Aim - Change "GUI agent" to "UI agent" in the records starting at the beginning and ending at the line that contains "click(x=982, y=16)", and keep everything else unchanged. Leave the pictures out of your answer.

[Pointing records for screenshots and web pages]

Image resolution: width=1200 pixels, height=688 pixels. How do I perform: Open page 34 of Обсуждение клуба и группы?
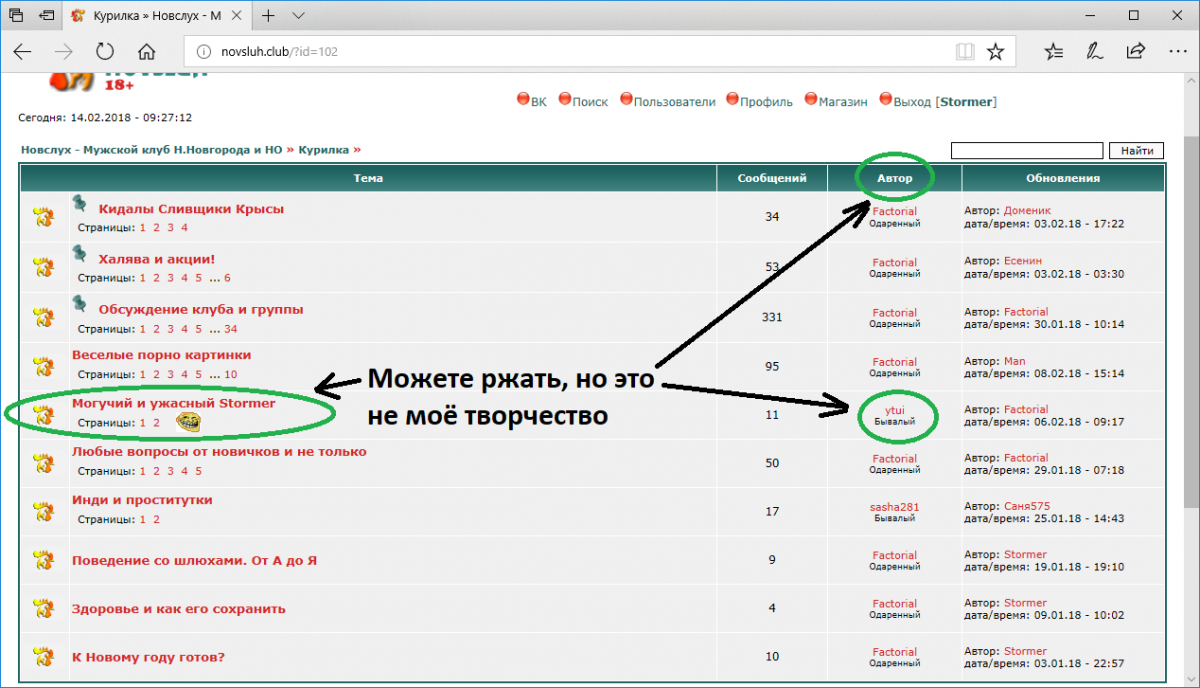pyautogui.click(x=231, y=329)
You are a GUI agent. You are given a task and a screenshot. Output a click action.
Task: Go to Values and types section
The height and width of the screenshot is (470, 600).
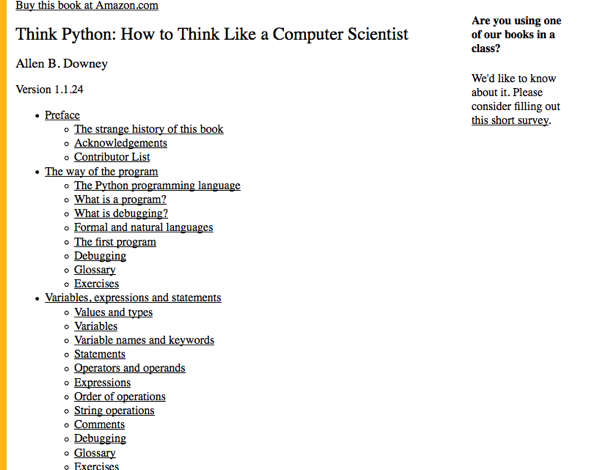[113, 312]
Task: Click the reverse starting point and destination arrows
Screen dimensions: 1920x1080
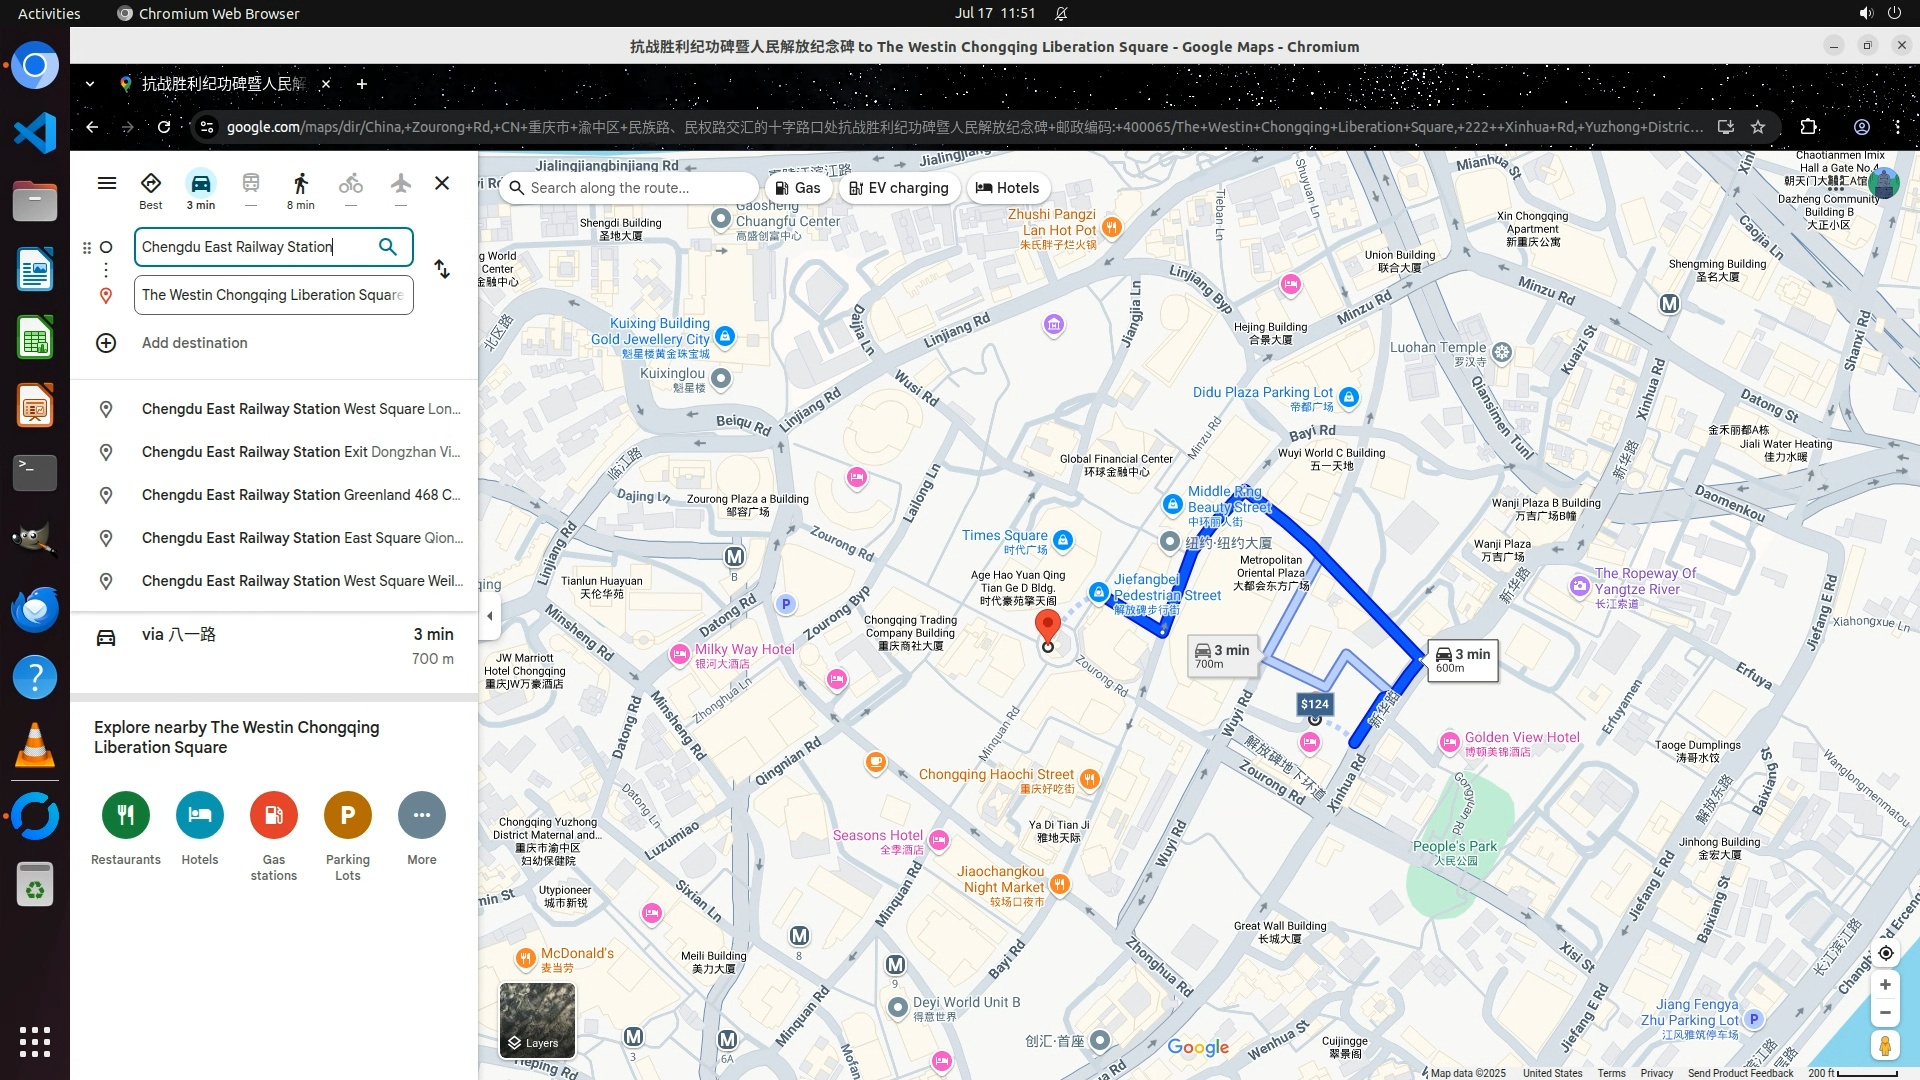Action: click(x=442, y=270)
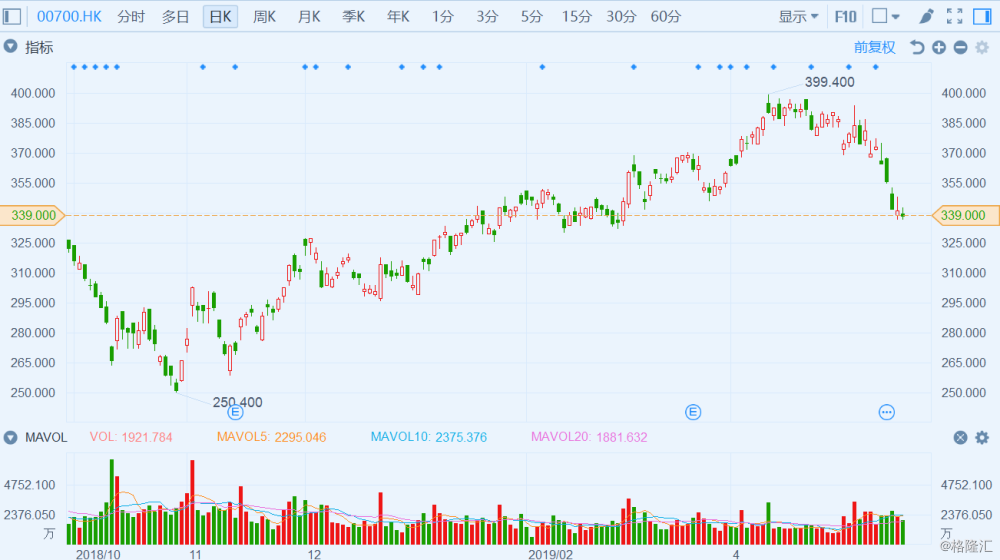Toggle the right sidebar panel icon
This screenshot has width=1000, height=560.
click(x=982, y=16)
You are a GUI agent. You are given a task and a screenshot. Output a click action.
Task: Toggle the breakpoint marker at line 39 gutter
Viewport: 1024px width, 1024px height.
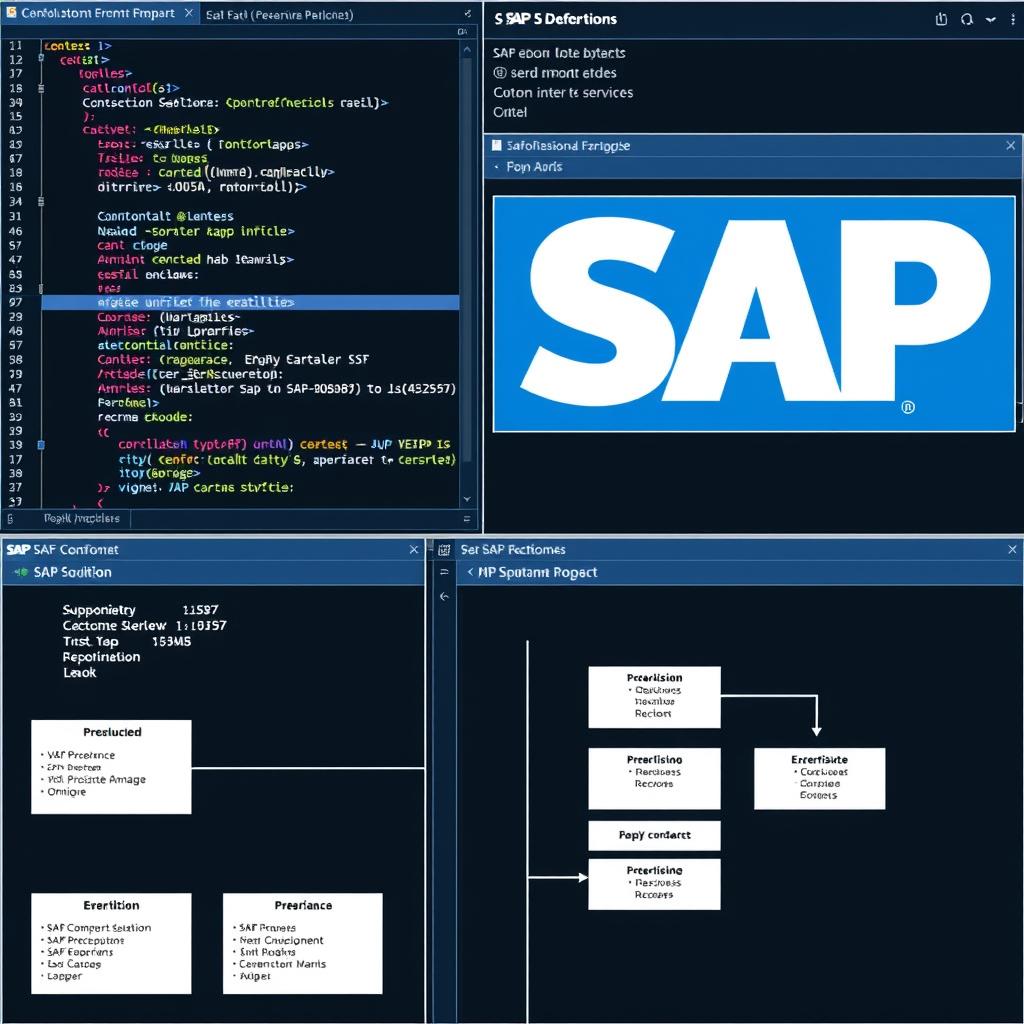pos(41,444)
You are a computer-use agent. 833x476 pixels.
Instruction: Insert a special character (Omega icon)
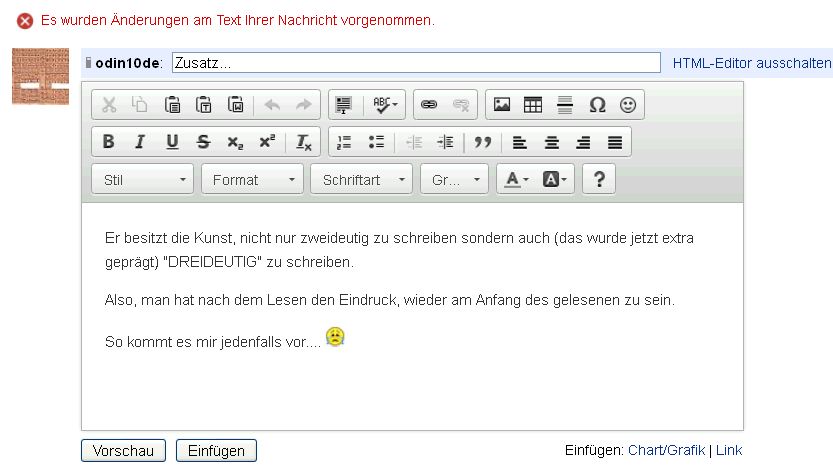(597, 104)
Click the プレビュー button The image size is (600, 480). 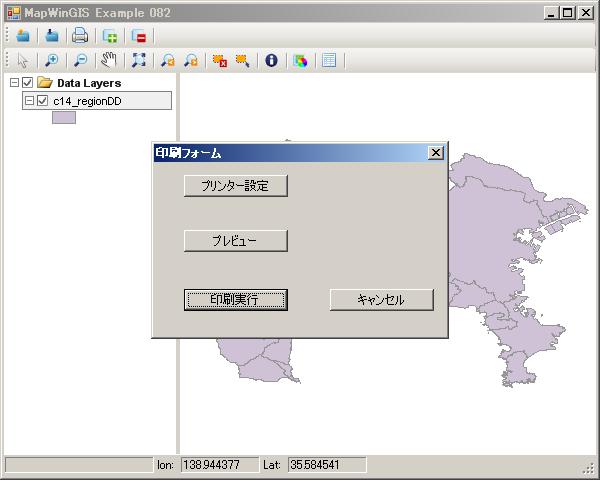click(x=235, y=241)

Task response -
Image resolution: width=1200 pixels, height=688 pixels. How do I perform: Open page 34 of Обсуждение клуба и группы?
pyautogui.click(x=231, y=329)
You are a UI agent. You are given a task and a screenshot. Output a click action.
Task: Go to Values and types section
The height and width of the screenshot is (470, 600).
[113, 312]
Task: Click the reverse starting point and destination arrows
Screen dimensions: 1920x1080
Action: click(x=442, y=270)
Toggle the right sidebar panel icon
This screenshot has width=1000, height=560.
click(x=982, y=16)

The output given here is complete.